JOAQUÍN ESTEFANÍA DICE: “A MÍ, ¿QUIÉN ME RESCATA?”.

La increíble falta de reflejos del presidente de Gobierno, Mariano Rajoy, completamente ausente en los primeros momentos del rescate cuando más pedagogía política del mismo se requería (la conferencia de prensa del ministro de Economía, Luis de Guindos, fue de carácter técnico), hizo que este sábado las principales intervenciones de los ciudadanos en las redes sociales y en las emisoras de radio se incendiasen con la cuestión de por qué a mí no me apoyan para salir del agujero, llenas de antipatía hacia las ayudas a la banca española —y de paso, a las élites políticas y económicas que las han propiciado—, y con sensaciones de inequidad generalizadas. ¿Quién apaga este fuego?

Y sin embargo, pese a su coste y a su impopularidad, el rescate al sistema financiero español puede ser una buena noticia si se acompaña de otras medidas igual de significativas y se aprovecha la ocasión para que Europa entre en una nueva fase de reforzamiento del euro y de construcción política. En el horizonte inmediato se entrevén dos cumbres de cuyo resultado depende bastante este futuro y la corrección (o no) de la desafección ciudadana.

Rajoy, en el fútbol, disimulando, como si no pasara nada.

La primera, la reunión del G-20 en México, dentro de una semana. En ella, el presidente estadounidense, Barack Obama, batallará por recuperar el espíritu de esa formación G en los primeros momentos de la Gran Recesión: cuando el sentido común compartido por los principales países del mundo, sin excepción, decía que el principal problema de la economía mundial era la ausencia de crecimiento y para superarla se debía sacrificar el resto de los desequilibrios.

Obama se encontrará con algunos aliados europeos en esa hoja de ruta que defiende inversiones en crecimiento y empleo a corto plazo, mientras se mantiene la disciplina fiscal a largo plazo. El líder norteamericano ha llegado a la conclusión de que su reelección como presidente depende casi únicamente de la recuperación económica de su país (está creciendo a alrededor del 2% del PIB y tiene una tasa de paro superior al 8%) y ella, en el marco de referencia de la globalización, se vincula de forma directa a la salida europea de la crisis. Su frase lo refleja con exactitud: “Si hay menor demanda de nuestros productos en lugares como París o Madrid, eso significa menos negocio en lugares como Pittsburgh o Milwaukee”.
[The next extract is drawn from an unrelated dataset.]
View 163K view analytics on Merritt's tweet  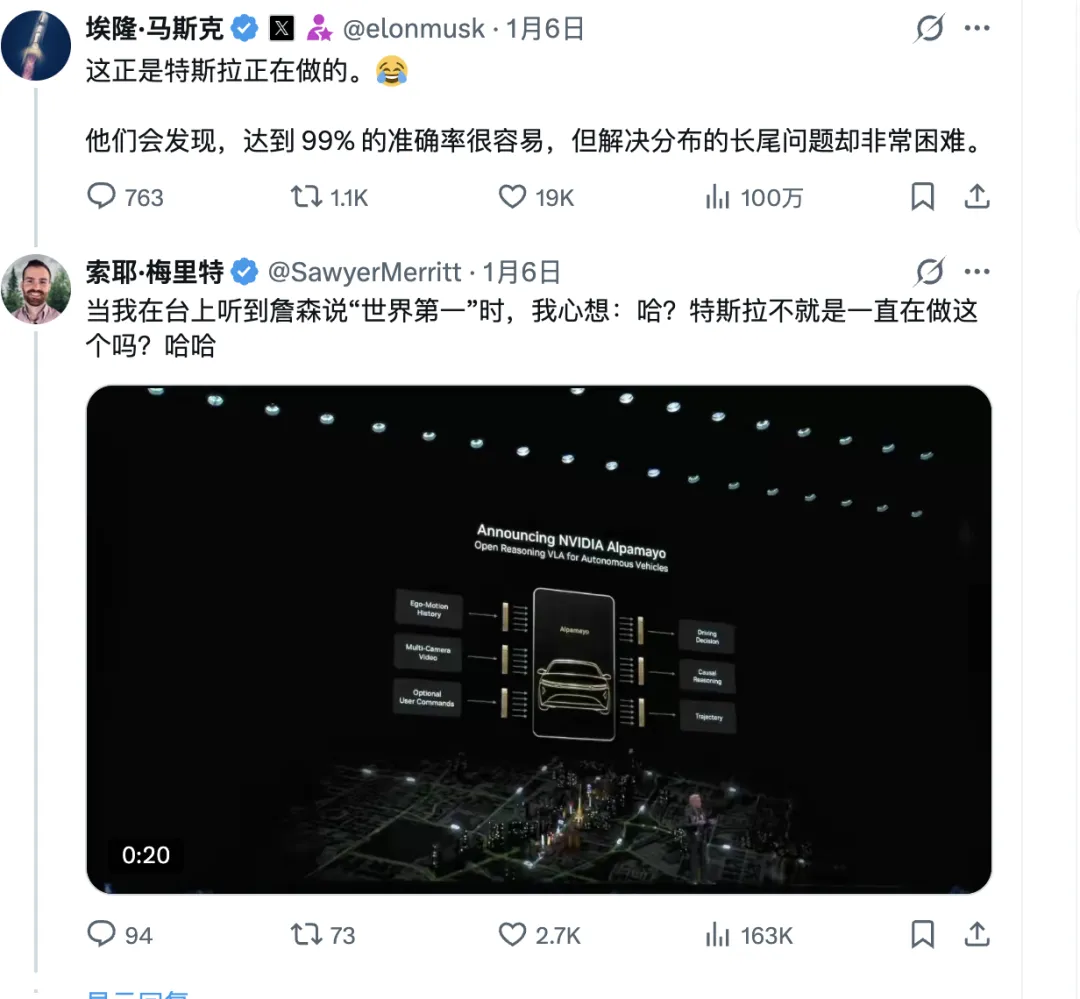[717, 935]
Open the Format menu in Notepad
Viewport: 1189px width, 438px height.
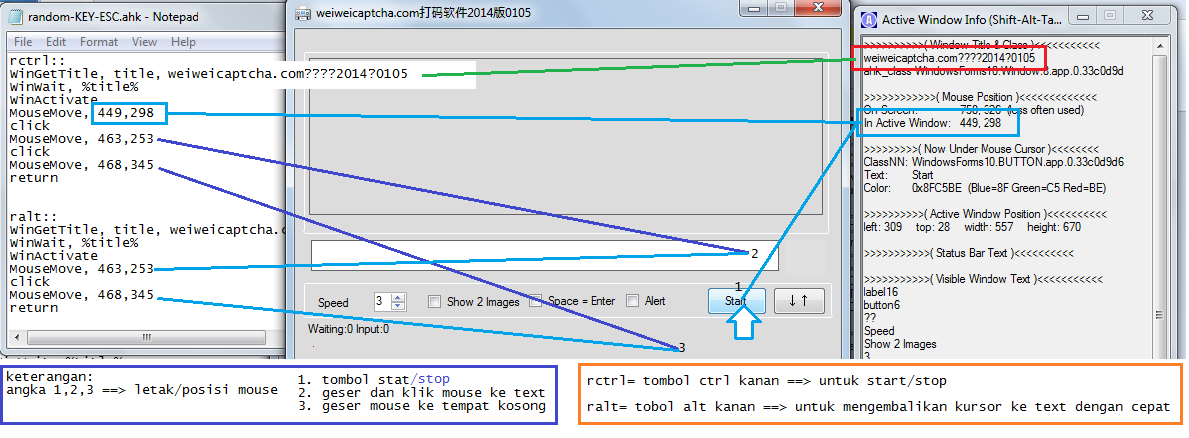point(99,42)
Al G-20 se llega con noticias inquietantes en el terreno económico. A pesar de que ya no se puede hablar de una crisis planetaria (el PIB mundial crecerá este año a un porcentaje del 4%), hay una recesión europea y un bajo crecimiento norteamericano. Y lo que es peor, en las últimas dos semanas el panorama se ha ennegrecido: desaceleración en EE UU, con una mala tasa de empleo, y de los principales países emergentes —sobre todo China, que ha reducido sus importaciones siendo el principal país comprador de muchos de los países medios—; y datos a la baja en Europa, testificados por las previsiones del Banco Central Europeo, con crecimiento del desempleo. Un contexto real poco propicio para la recuperación.

Inmediatamente después de México, los mandatarios de los cuatro países europeos presentes en el G-20 (Angela Merkel, François Hollande, Mario Monti y Mariano Rajoy) se reunirán en Roma para preparar la segunda gran cumbre del mes: el consejo de jefes de Estado y de Gobierno de la UE, que se celebrará el día 28, en el que se dilucidará la tensión entre dos formas de ver la política económica del continente: la preeminencia de la austeridad alemana o del crecimiento francés, y los aliados con que cada uno de ellos cuenta. Y no sólo ello, sino si se avanza en lo que se denomina Maastricht 2.0, con pasos hacia la unión bancaria, la convergencia fiscal, la unión política y la Europa federal, que conllevarán amplios espacios de soberanía compartida.

Rajoy no puede ausentarse de ese debate y ha de escoger. Los pasos dados para llevar un mensaje común a Europa de los dos principales partidos tienen que incorporar a las formaciones nacionalistas. Y sobre todo, no se ha de marginar a una ciudadanía estupefacta por el volumen de los problemas, liderada por nadie, en una coyuntura especialmente difícil para sus intereses cotidianos y sin proyecto de futuro. España debe establecer su propia hoja de ruta, al margen de las exigencias comunitarias para rescatarnos.

CITA. EL PAÍS. EL DIARIO DE LA CRISIS. ARTÍCULO DE JOAQUÍN ESTEFANÍA “A MÍ, ¿QUIÉN ME RESCATA?”. Página 25. (11-06-12).